Dataset items
>>>>

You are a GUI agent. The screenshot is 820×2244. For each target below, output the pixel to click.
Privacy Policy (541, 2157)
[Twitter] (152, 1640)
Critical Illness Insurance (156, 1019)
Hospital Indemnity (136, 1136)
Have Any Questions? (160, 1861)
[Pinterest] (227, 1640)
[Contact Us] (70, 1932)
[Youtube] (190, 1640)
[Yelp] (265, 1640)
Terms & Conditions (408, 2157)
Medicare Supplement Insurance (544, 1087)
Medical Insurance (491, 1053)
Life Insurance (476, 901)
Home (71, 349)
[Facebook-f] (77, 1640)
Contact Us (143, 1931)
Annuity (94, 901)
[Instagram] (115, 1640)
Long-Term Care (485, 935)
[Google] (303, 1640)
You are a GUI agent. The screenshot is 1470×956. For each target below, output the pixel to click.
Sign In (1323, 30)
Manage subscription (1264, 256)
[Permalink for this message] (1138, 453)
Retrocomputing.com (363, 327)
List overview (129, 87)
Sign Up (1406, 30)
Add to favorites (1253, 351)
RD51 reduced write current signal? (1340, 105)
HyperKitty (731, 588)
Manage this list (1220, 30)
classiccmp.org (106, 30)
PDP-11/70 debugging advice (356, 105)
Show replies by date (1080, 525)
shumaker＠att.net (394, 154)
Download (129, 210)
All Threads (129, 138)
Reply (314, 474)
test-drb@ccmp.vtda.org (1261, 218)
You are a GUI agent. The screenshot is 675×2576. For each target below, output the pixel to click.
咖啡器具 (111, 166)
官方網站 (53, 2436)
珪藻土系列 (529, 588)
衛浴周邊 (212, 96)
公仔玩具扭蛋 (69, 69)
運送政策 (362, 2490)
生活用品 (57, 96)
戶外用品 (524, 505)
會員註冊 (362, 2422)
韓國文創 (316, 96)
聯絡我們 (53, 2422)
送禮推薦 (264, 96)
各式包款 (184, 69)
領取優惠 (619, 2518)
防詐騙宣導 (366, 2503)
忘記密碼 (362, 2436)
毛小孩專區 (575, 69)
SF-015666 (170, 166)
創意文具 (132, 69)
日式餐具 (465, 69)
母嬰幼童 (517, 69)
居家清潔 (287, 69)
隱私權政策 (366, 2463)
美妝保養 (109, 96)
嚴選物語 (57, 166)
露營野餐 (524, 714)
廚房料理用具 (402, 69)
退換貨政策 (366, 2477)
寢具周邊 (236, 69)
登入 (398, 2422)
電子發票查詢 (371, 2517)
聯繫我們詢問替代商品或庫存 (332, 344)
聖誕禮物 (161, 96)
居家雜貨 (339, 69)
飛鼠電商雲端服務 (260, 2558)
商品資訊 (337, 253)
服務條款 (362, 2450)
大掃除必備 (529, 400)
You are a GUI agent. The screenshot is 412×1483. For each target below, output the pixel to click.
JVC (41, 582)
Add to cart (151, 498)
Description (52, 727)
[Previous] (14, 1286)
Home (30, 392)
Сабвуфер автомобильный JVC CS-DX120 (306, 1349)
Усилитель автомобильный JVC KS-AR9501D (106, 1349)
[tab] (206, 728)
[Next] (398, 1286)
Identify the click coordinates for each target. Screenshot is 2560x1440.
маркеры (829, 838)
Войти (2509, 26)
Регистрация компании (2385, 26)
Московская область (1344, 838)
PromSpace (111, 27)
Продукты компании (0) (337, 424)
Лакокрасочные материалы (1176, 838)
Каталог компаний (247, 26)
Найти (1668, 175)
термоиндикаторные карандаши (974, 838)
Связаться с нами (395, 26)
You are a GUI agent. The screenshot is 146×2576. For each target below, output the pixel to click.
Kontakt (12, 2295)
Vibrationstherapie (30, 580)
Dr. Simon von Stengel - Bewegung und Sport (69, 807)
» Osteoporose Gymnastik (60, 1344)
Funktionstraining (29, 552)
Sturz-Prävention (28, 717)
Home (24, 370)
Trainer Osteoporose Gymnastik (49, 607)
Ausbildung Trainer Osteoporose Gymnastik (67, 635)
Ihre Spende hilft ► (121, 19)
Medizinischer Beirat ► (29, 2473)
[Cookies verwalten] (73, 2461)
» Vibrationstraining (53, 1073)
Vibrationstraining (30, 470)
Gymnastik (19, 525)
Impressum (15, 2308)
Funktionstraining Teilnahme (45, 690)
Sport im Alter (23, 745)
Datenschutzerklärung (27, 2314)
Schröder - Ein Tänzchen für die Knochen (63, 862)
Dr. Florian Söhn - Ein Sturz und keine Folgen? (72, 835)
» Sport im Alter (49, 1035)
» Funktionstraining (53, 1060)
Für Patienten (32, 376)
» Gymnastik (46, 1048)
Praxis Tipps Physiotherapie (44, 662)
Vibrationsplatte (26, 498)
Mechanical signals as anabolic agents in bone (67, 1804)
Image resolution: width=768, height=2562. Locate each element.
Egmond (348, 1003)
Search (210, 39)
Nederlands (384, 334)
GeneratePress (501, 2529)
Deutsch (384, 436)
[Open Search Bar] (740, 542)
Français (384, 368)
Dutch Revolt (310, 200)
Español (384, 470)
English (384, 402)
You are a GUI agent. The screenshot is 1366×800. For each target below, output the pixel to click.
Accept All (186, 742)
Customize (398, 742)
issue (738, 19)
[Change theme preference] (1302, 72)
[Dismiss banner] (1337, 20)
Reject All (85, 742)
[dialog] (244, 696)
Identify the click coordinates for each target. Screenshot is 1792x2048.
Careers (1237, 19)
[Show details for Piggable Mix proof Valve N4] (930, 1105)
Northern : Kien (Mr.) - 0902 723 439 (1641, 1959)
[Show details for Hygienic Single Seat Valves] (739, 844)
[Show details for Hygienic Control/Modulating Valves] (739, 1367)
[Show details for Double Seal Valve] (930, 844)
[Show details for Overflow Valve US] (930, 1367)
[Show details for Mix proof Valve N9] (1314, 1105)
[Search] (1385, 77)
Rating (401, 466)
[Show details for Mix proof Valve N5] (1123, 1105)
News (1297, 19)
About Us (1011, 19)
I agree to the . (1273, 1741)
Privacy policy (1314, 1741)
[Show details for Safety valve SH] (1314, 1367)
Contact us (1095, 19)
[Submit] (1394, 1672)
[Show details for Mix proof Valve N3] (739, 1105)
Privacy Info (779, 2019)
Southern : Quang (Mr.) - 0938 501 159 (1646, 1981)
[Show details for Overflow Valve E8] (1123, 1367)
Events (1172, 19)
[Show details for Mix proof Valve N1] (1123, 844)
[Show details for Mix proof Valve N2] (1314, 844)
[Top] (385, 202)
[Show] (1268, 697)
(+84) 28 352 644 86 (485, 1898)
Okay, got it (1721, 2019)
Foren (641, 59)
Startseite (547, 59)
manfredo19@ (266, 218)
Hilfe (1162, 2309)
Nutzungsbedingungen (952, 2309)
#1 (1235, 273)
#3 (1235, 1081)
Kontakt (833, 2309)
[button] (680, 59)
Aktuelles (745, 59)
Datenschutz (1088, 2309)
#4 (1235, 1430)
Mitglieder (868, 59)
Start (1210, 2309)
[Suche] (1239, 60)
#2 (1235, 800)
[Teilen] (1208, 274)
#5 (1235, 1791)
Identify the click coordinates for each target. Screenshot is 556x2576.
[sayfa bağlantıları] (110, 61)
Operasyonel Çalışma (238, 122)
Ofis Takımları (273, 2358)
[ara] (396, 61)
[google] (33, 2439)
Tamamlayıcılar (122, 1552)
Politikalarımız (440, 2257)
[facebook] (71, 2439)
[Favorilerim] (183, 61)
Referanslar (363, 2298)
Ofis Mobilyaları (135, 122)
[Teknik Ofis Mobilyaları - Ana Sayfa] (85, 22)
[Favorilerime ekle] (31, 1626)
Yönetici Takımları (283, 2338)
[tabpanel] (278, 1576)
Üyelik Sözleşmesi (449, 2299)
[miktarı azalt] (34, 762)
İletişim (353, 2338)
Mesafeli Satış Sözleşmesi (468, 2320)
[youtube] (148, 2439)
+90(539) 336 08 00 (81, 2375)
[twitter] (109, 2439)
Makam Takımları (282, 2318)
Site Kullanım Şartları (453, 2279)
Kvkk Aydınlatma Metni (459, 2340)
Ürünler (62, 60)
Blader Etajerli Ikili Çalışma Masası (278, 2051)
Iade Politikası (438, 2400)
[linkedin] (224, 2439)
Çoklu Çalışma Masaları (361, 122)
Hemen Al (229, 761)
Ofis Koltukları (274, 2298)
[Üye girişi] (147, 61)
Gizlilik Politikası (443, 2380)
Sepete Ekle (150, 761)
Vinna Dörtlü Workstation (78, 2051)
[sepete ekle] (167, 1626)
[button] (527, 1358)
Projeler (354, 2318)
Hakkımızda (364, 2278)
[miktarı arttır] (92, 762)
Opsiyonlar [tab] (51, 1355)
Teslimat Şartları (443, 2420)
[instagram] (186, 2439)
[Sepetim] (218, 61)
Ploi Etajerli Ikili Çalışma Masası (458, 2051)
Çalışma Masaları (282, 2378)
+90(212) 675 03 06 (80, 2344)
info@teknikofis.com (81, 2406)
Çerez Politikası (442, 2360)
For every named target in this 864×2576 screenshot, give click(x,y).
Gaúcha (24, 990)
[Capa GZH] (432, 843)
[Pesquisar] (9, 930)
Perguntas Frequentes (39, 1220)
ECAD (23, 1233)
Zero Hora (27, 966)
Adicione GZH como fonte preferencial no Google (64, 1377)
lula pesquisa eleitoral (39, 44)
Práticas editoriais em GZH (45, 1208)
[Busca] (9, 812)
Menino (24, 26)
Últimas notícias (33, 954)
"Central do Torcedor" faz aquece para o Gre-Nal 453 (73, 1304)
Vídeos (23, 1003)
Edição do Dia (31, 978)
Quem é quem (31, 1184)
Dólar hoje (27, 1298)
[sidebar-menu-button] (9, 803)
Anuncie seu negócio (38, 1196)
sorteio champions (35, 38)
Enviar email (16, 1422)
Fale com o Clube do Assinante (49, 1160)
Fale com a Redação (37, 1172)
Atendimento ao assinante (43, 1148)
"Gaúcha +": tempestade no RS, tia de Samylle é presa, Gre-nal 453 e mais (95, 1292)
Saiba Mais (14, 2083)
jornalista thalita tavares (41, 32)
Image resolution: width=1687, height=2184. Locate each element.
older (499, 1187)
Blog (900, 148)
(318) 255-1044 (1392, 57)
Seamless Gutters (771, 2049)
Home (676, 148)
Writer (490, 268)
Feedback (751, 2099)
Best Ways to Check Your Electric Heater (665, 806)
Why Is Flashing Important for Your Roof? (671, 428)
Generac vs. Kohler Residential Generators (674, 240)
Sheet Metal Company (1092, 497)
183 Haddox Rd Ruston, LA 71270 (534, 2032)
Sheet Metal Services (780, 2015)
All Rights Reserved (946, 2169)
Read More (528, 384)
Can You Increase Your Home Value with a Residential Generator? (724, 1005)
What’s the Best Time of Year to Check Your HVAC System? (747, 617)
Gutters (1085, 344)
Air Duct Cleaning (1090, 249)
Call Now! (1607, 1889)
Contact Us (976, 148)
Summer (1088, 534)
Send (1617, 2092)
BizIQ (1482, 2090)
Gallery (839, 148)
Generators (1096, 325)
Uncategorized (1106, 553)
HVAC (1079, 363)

<<<<

■ **Problem description**:
Set down, exactly as they appear above, all lines from the one that has "Ofis Mobilyaları (135, 122)" down to the one that has "Gizlilik Politikası (443, 2380)", including those two and no others.

■ **Task solution**:
Ofis Mobilyaları (135, 122)
[Teknik Ofis Mobilyaları - Ana Sayfa] (85, 22)
[Favorilerime ekle] (31, 1626)
Yönetici Takımları (283, 2338)
[tabpanel] (278, 1576)
Üyelik Sözleşmesi (449, 2299)
[miktarı azalt] (34, 762)
İletişim (353, 2338)
Mesafeli Satış Sözleşmesi (468, 2320)
[youtube] (148, 2439)
+90(539) 336 08 00 (81, 2375)
[twitter] (109, 2439)
Makam Takımları (282, 2318)
Site Kullanım Şartları (453, 2279)
Kvkk Aydınlatma Metni (459, 2340)
Ürünler (62, 60)
Blader Etajerli Ikili Çalışma Masası (278, 2051)
Iade Politikası (438, 2400)
[linkedin] (224, 2439)
Çoklu Çalışma Masaları (361, 122)
Hemen Al (229, 761)
Ofis Koltukları (274, 2298)
[Üye girişi] (147, 61)
Gizlilik Politikası (443, 2380)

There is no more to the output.